I would also add that my grandma and I made this pie with no recipe; we blanched and peeled the peaches, then we added sugar; because when we tasted them and it didn’t seem like enough, we added more sugar. We filled the shell with the peaches, added blackberries and then covered it with the top layer, brushing it with cream and sprinkling Turbinado sugar on top. We then popped it in the oven and waited for 45-50 minutes until we had bubbling filling and a golden brown crust. This is why, despite the recent claim of Amanda Hesser that Food52 had some kind of ownership over the concept “not recipes,” I just don’t buy it. You can brand something, market it and profit from it, but that doesn’t mean the idea belongs to you. And you also have to ask yourself that, if this is the kind of argument professionals are having, then are the stakes not ridiculously low? Of course, nobody ever said food media was without its problems.
A few years ago, I read an article in Lucky Peach about a feast whose main course consisted of the hump of a baby camel; this article alone nearly drove me to vegetarianism. Considering my reaction to this piece, I’m not sure why I clicked on the article about where the meat goes after a bull fight, but I did. I’m happy to say it wasn’t nearly as harrowing a tale as the baby camel’s slaughter and I don’t know if this is because the quality of the magazine’s/blog’s journalism has gone down or if it’s because bull fights already invite an expectation of violence.
My disappointment in this piece aside, I was really excited about Lucky Peach‘s recipe for Elote Pierogis.
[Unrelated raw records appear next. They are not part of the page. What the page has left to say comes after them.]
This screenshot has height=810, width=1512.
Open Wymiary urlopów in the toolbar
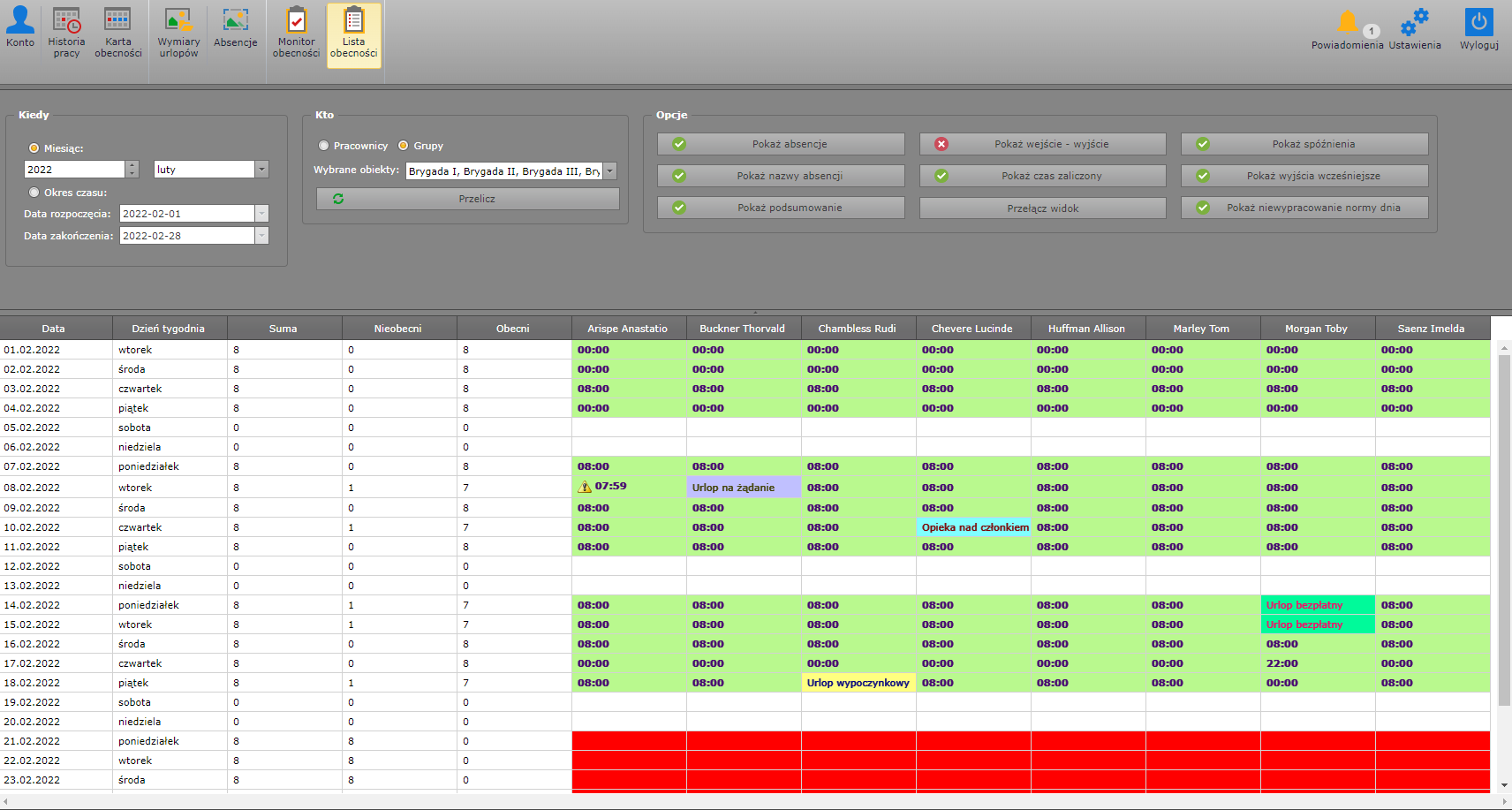click(x=178, y=21)
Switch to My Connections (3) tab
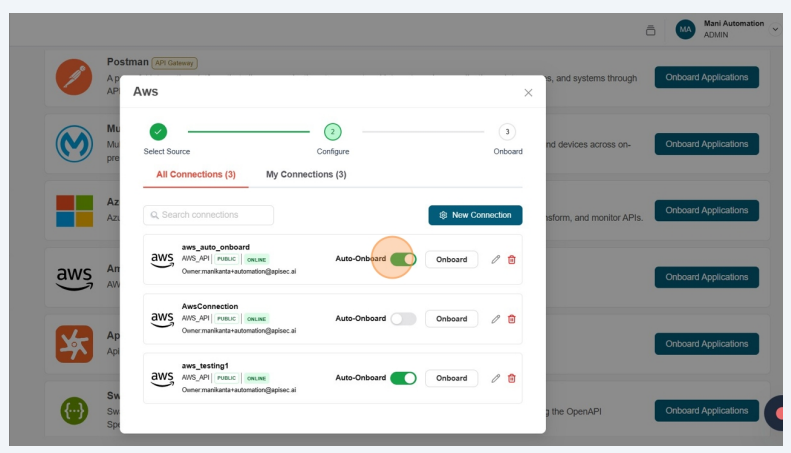791x453 pixels. [306, 174]
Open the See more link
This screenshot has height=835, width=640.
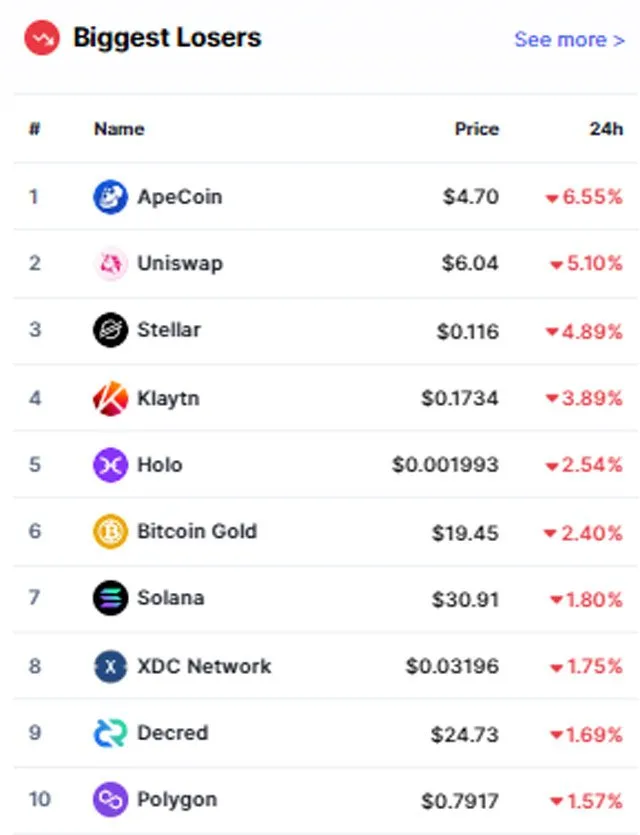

And about the recipe from their Chinese cookbook that Luisa Weiss (The Wednesday Chef) recently posted; it had been too long–several years!–since I had made dinner in my rice cooker…that is, only if steaming dumplings doesn’t count.
Speaking of Chinese food, I was delighted to discover that Fuchsia Dunlop, the first food writer I ever read, has a new cookbook coming out on Jiangnan (the eastern coastal provinces, including Shanghai) cuisine. If the actual book is half as good as the preview in The Guardian would lead us to believe, it’s going to be yet another must-have keeper…especially since we’ll at least be in Delaware for another year, possibly even two.
Recently, I have been obsessed with the Samarkand cookbook, which, in terms of both recipes and perfectly styled food photos, is not so different from Olia Hercules’ Mamushka. If all goes as planned, I should be posting something–a celebratory drink–from Samarkand this week.
Food media aside, one of the highlights of my summer was the new Harry Potter book. Although a play and not a long and rambling novel, it still was exhilarating to be reunited with the characters for one last adventure.
The eternal question and one that, while no longer relevant to me, I still think about a lot: to get a PhD or not to get a PhD?
It seems all too easy to move from an article about PhDs to the benefits of loneliness.
The strangeness of Daniel Deronda. (Unfortunately, this is just a preview as I no longer have academic library privileges.)
Yet another frightening Zika-related discovery: how it manages to slip by the placenta undetected.
Because I always find myself interested in the supernatural and strange: an article on how Germans try to overcome the ghosts of World War II and the relationship between fasting and faith.
To celebrate the new season that is upon us, a recipe for a Portuguese pumpkin jam that I will be making not once, but hopefully many times this fall.